**DESCRIPTION OF THE TASK**.
Every line from the line containing "1568x518 pixels. How" through the end of the data is to be reproduced exactly, excluding pictures.

+ + +

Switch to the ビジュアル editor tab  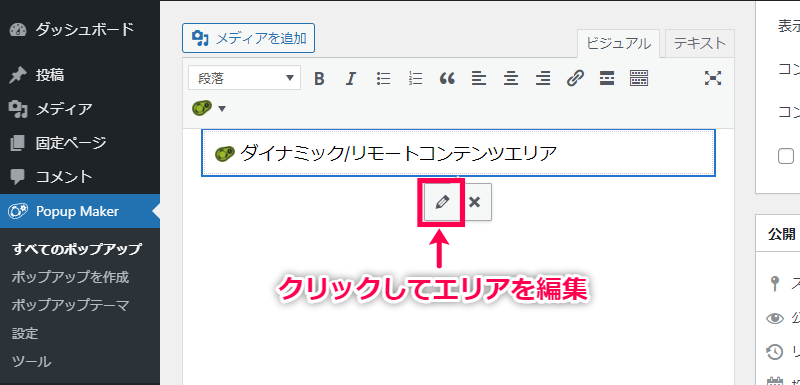pyautogui.click(x=618, y=44)
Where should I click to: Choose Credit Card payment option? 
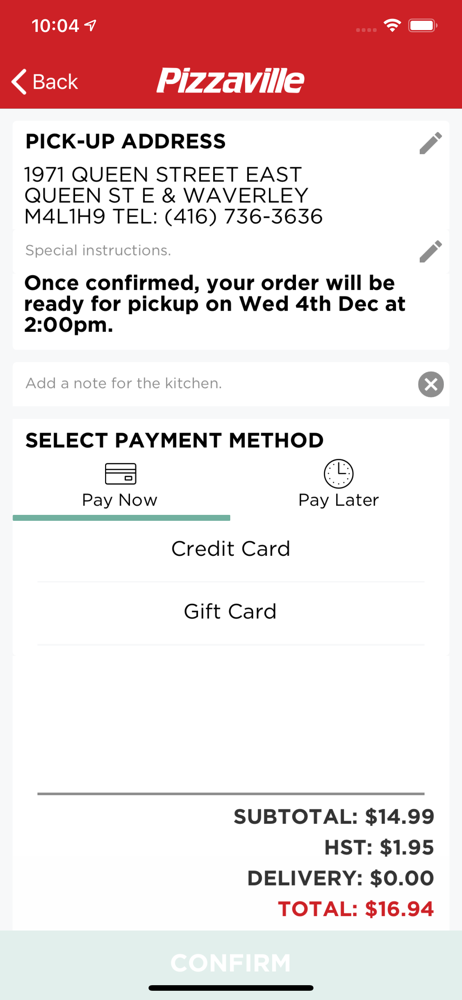point(230,549)
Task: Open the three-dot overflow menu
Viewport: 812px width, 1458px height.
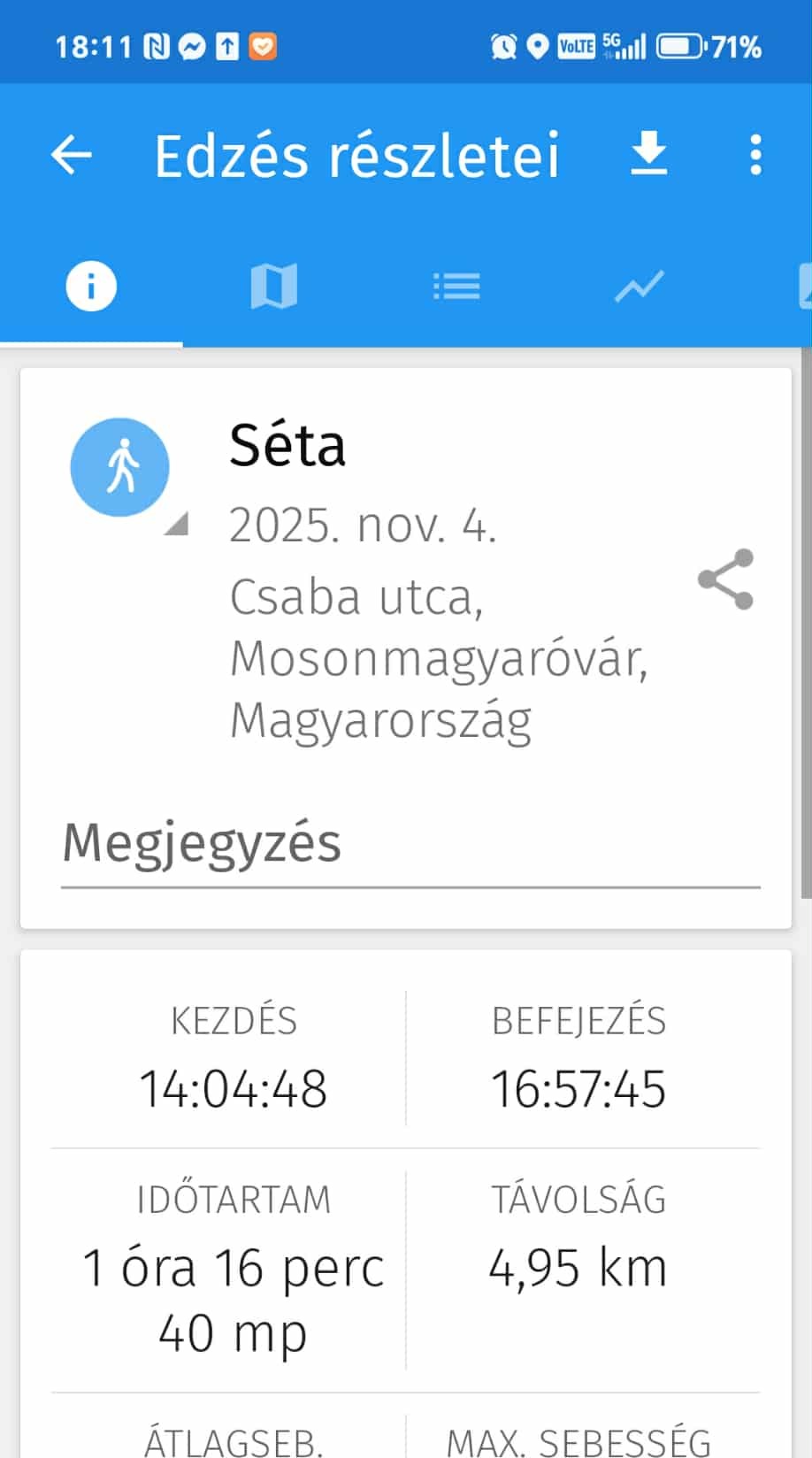Action: click(755, 155)
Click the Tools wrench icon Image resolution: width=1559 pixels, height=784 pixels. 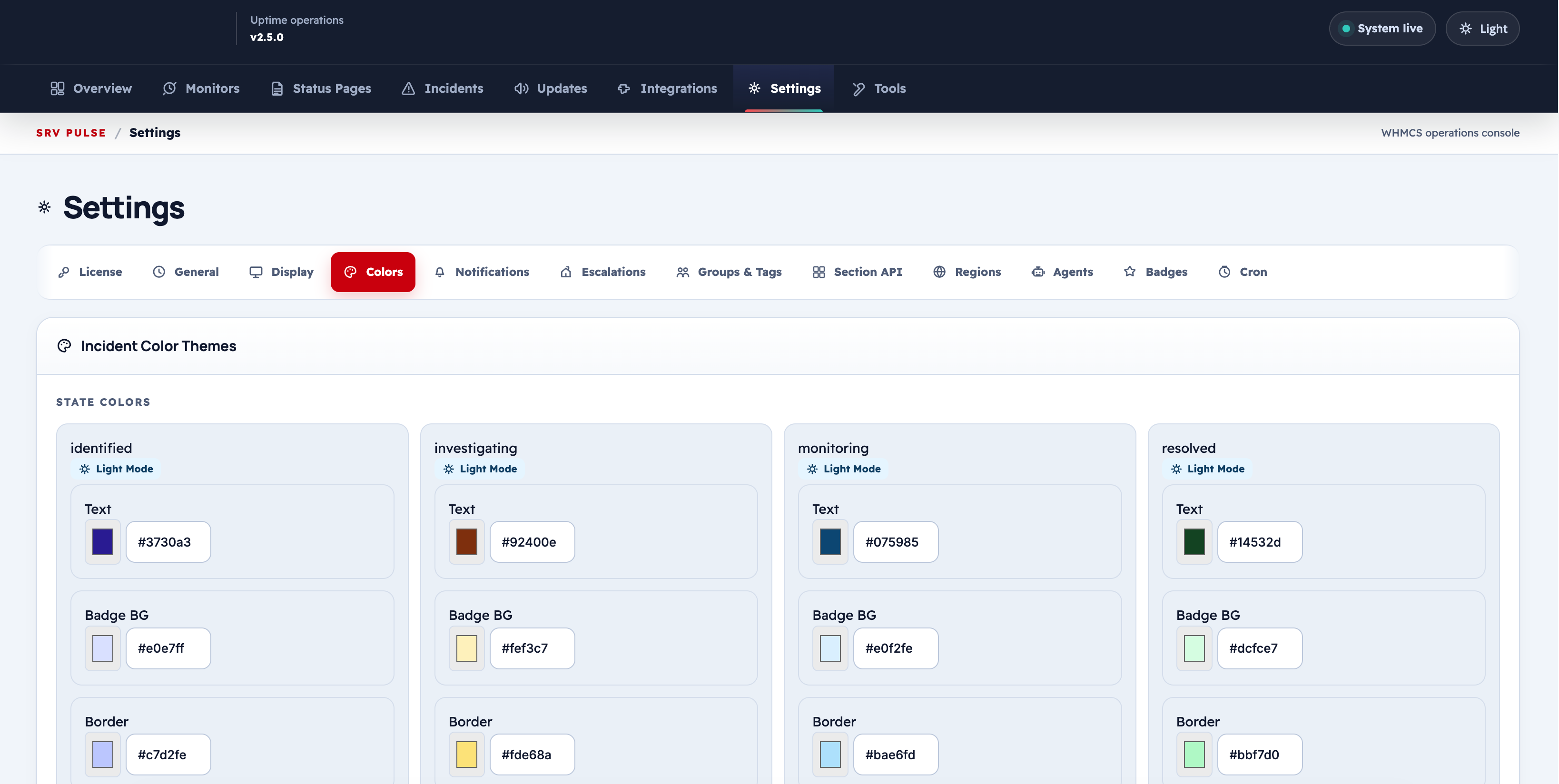point(858,88)
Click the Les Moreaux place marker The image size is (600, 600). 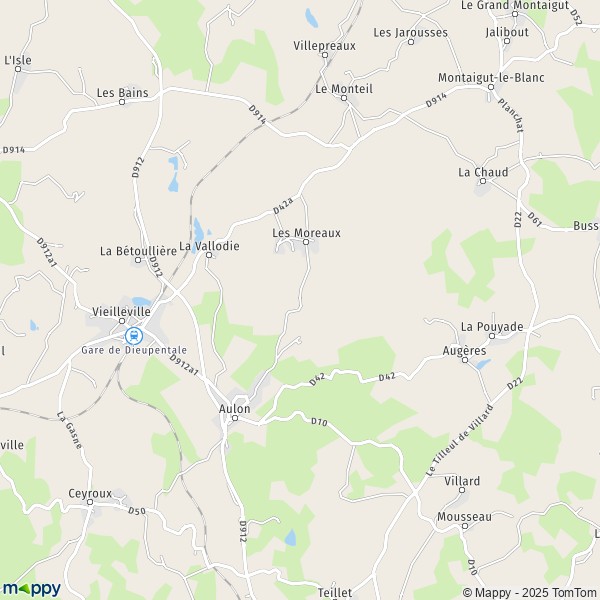click(x=306, y=242)
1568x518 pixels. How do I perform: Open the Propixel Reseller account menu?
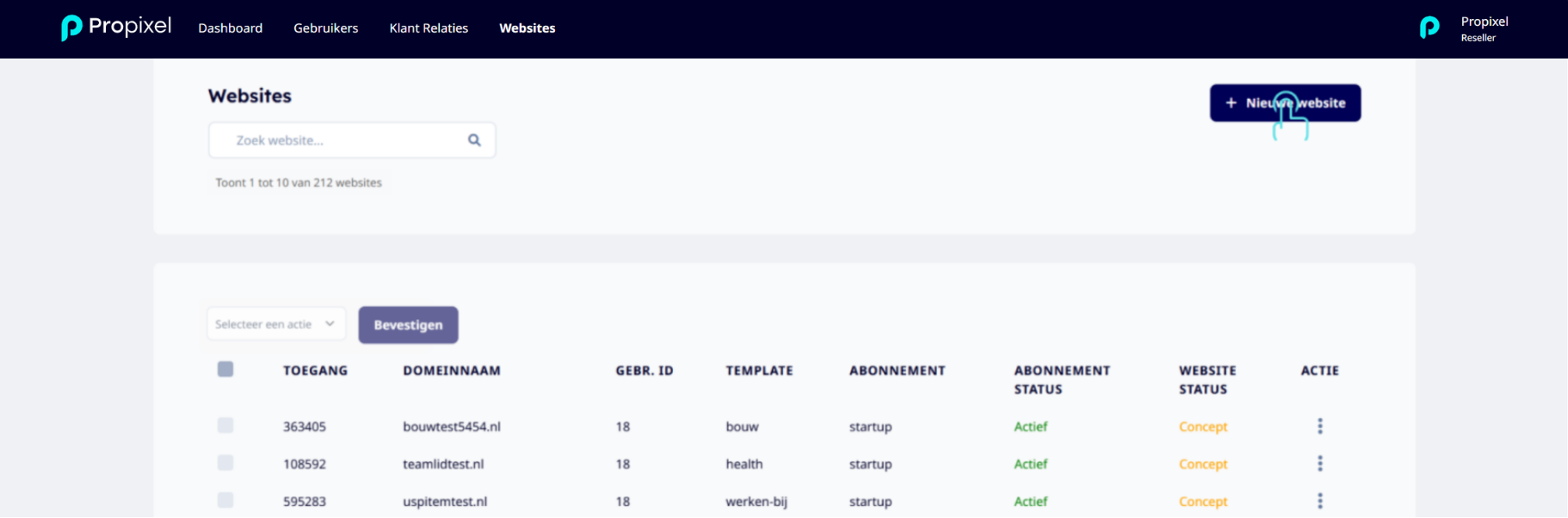(1465, 28)
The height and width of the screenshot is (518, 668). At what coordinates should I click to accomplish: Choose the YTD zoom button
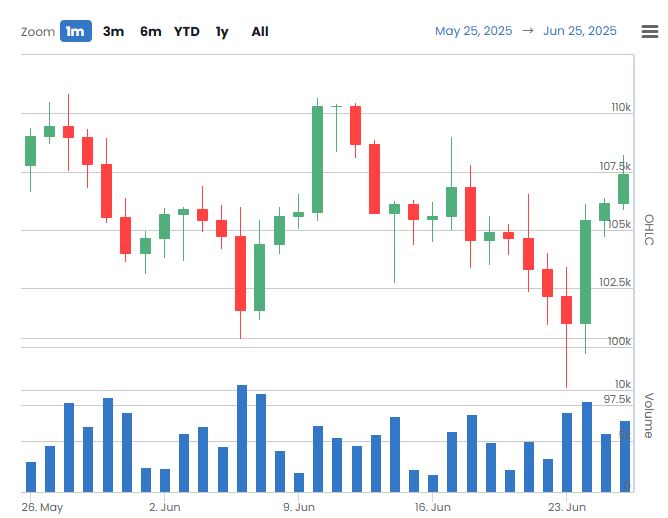point(187,31)
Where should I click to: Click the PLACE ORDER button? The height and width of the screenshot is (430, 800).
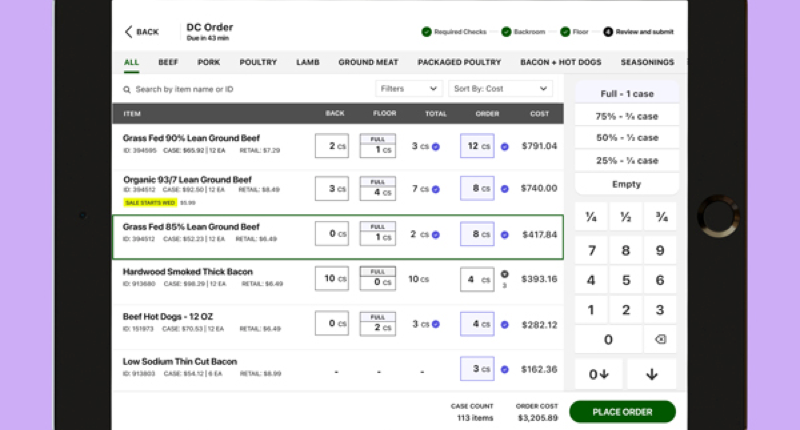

+ + +

**EXPECTED ANSWER**.
1568x518 pixels. How do I perform: Open the Propixel Reseller account menu?
(1465, 28)
The height and width of the screenshot is (518, 668). At what coordinates should I click to accomplish: Choose the YTD zoom button
point(187,31)
Where should I click to: Click the PLACE ORDER button? The height and width of the screenshot is (430, 800).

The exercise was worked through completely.